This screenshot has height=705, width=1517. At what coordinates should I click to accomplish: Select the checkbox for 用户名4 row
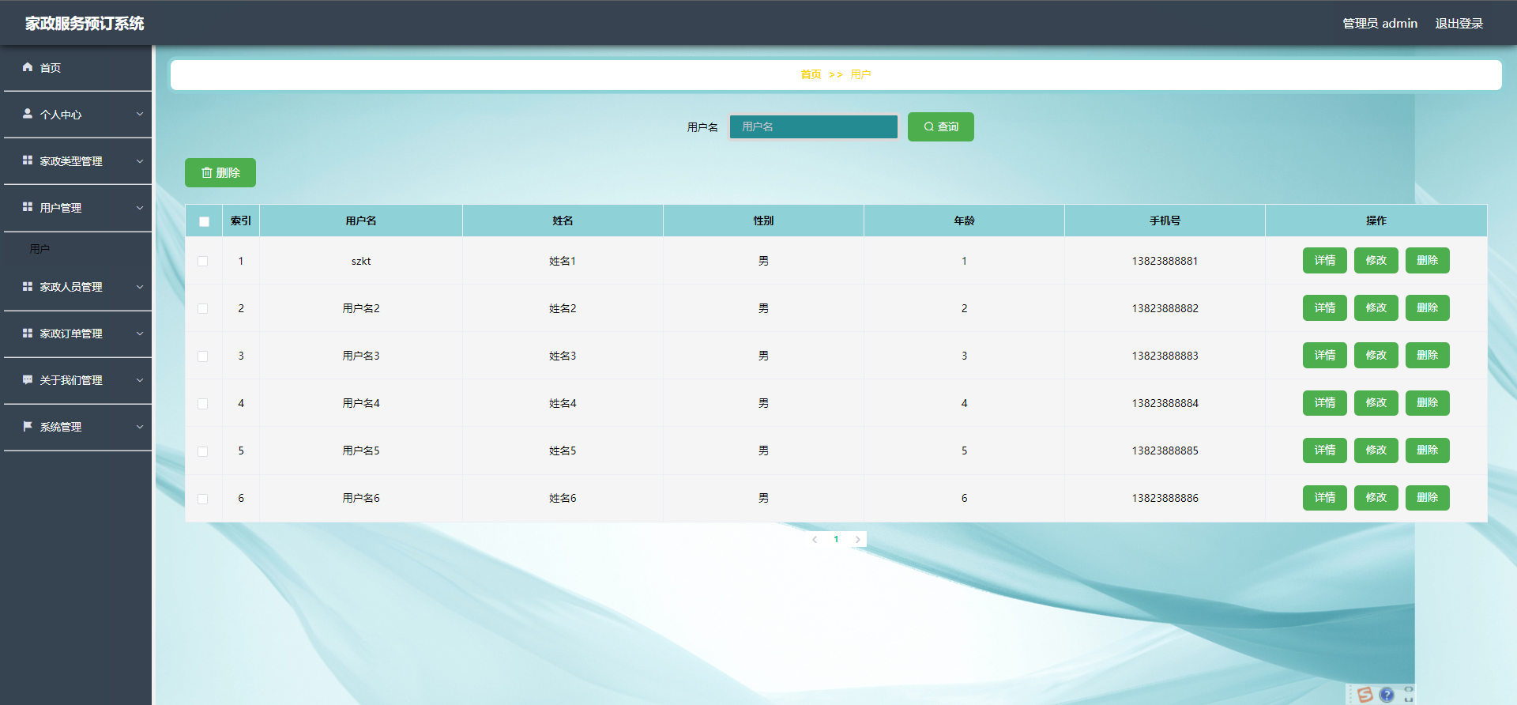pyautogui.click(x=203, y=403)
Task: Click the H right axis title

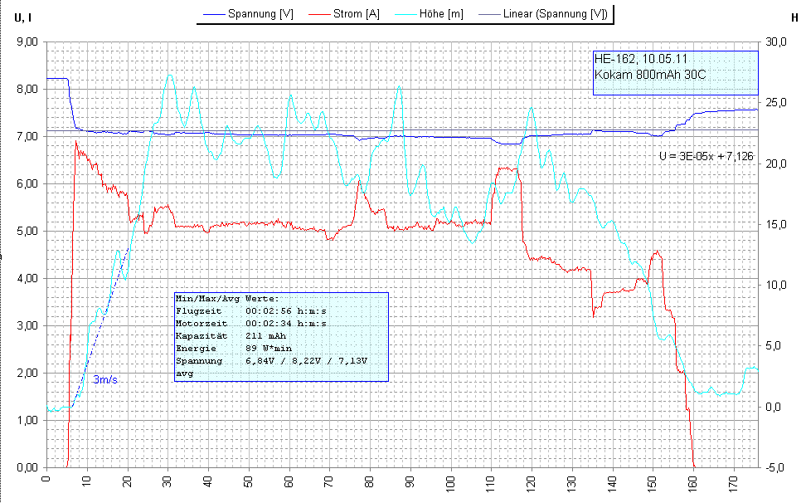Action: tap(795, 14)
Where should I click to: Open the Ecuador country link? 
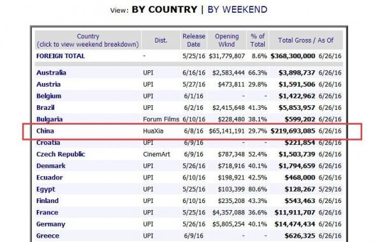click(49, 178)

* * *

What the task requires: Please give the data again in full, exactly as written, but without any images.

Result:
This screenshot has height=705, width=1517. At what coordinates should I click to accomplish: Select the checkbox for 用户名4 row
pyautogui.click(x=203, y=403)
Task: Click the H right axis title

Action: tap(795, 14)
Where should I click to: Open the Ecuador country link? 
click(49, 178)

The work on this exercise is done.